May V Republic  EKLR
|Criminal Appeal 24 of 1979||17 Dec 1979|
Eric John Ewen Law, Cecil Henry Ethelwood Miller, Kenneth D Potter
Court of Appeal at Nairobi
May v Republic
May v Republic  eKLR
May v Republic
Court of Appeal, at Nairobi December 17, 1979
Law, Miller & Potter JJA
Criminal Appeal No 24 of 1979
Evidence - election by accused to make an unsworn statement - adverse inference for doing so - evidential value of unsworn statements - duty of prosecution in calling witnesses of defence - witness who do not show confirmation of alibi.
Criminal Law - neglect and abandonment contrary to the Prevention of Cruelty to Animals Act (Cap 360) - ingredients of the offence of neglect - is owner or is the person whom she left in charge of the animals guilty.

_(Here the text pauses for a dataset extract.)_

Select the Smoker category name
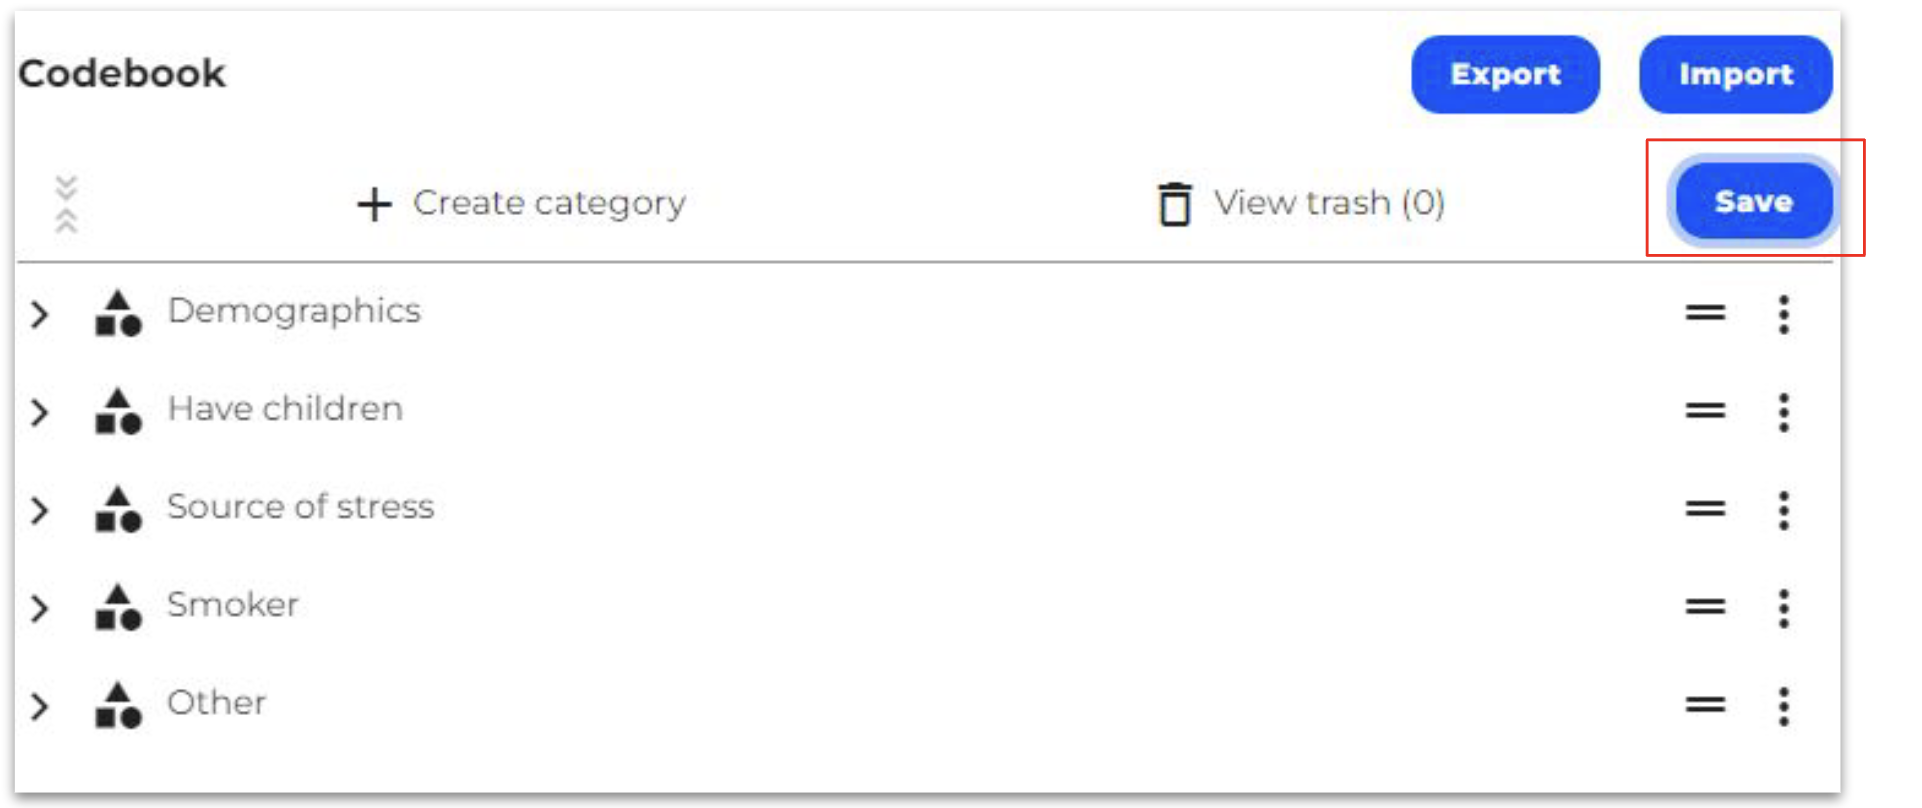The height and width of the screenshot is (808, 1922). pos(233,605)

This was a second appeal against a conviction for offences under Prevention of Cruelty to Animals Act (Cap 360). The facts were undisputed.
The appellant travelled overseas and during her absence her animals were grossly neglected, hence the charges. The appellant’s defence was that she had left the animals in the care of another and her employees. This she said in an unsworn statement. The two lower courts found her guilty. She has appealed to the Court of Appeal on the ground that the judge erred in considering her evidence as hearsay and in not giving weight to her unsworn statement.
1. An unsworn statement is not, strictly speaking, evidence and the rules of evidence cannot be applied to an unsworn statement. It has no probative value, but it should be considered in relation to the whole of the evidence. Its potential value is persuasive rather than evidential. For it to have any value it must be supported by the evidence recorded in the case.
2. No adverse inference can be drawn against the appellant for electing to make an unsworn statement, as she was exercising her right conferred upon her by Section 211(1) of the Criminal Procedure Code - (and no adverse influence was drawn by either court below).
3. It is not the duty of the prosecution to investigate possible defences, except in the case of a disclosed alibi. There is no merit in the submission that the Mr Holmes should have been called by the prosecution.
4. The prosecution fully discharged the onus of proving that, the undisputed suffering of the appellants animals arose without sufficient cause or without reasonable cause or excuse on the part of the appellant, which cause or excuse would be necessary to exonerate her from her primary responsibility as the owner. Even if the appellant was let down by her employees and friends whom she left in charge of the animals, there is no sufficient or reasonable cause or excuse for the commission of the offences from the evidence on record and therefore the appellant was rightly convicted.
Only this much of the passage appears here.